While I was at work they ran the new taps. Mine, they were supposed to run a new tap to my side of the sidewalk. My neighbor, who knows the whole situation sad they didn’t. So I went to pay the water bill and talk to Kurt about it. Said he’d look into it. He called me about an hour later saying that he was out front and talked to the engineer. He said they tied into a live feed. That’s probably the new sewer from my neighbor beside me.

So I went to video/locate and the old city sewer is backed up. I couldn’t get as far with my camera, so I took today off to clean the city again and video/locate.

Hopefully we get this all figured out before the new road and sidewalk!


----------



## OpenSights (Mar 23, 2015)

Talked with Kurt after cabling and another video.

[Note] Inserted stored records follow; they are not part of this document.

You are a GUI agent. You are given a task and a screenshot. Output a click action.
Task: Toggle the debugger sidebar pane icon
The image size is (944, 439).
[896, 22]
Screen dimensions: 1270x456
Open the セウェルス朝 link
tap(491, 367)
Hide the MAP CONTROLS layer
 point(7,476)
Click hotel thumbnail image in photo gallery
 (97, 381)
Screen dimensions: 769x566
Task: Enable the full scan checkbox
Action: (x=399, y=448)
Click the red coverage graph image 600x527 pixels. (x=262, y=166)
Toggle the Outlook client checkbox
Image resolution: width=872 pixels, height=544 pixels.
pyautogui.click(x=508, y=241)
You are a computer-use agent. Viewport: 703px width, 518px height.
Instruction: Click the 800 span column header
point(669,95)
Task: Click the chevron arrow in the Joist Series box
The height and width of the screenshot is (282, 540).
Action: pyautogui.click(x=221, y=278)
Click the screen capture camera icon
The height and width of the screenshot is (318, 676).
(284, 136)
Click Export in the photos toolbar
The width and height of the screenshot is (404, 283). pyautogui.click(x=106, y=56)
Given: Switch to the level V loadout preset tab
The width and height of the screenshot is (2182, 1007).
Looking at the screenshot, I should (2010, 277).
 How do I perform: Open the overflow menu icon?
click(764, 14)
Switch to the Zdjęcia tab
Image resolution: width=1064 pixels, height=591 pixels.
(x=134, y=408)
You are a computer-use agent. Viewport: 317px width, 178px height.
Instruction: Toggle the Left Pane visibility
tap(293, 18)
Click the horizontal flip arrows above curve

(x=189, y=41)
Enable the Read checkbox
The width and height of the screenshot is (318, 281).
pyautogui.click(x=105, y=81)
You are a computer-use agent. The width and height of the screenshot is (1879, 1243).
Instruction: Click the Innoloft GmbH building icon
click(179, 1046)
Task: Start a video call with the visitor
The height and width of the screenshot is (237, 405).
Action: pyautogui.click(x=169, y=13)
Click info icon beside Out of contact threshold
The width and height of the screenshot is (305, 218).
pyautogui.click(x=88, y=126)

Got my cable stuck about 40’ out. Not open, no backup in my house. Kinda surprised the city was backed up when I videoed earlier this week. Sent him these pictures, obviously I’m tying into a 6” or 8” line 4’ out. Could only get my camera out 18’. 

He’s going to call the engineer to meet up with me. Probably do a dye test at my house and my neighbor’s. 

I think Skip, who has passed, went through my yard. I’m a corner lot, he claimed that he had his line replaced to Bridge st. That house is on Lincoln, so the only way he could connect to bridge is through my property. The engineer said they attached to a live feed, so I’m thinking they attached to their line, and I’m still not connected. Dye will tell the tale.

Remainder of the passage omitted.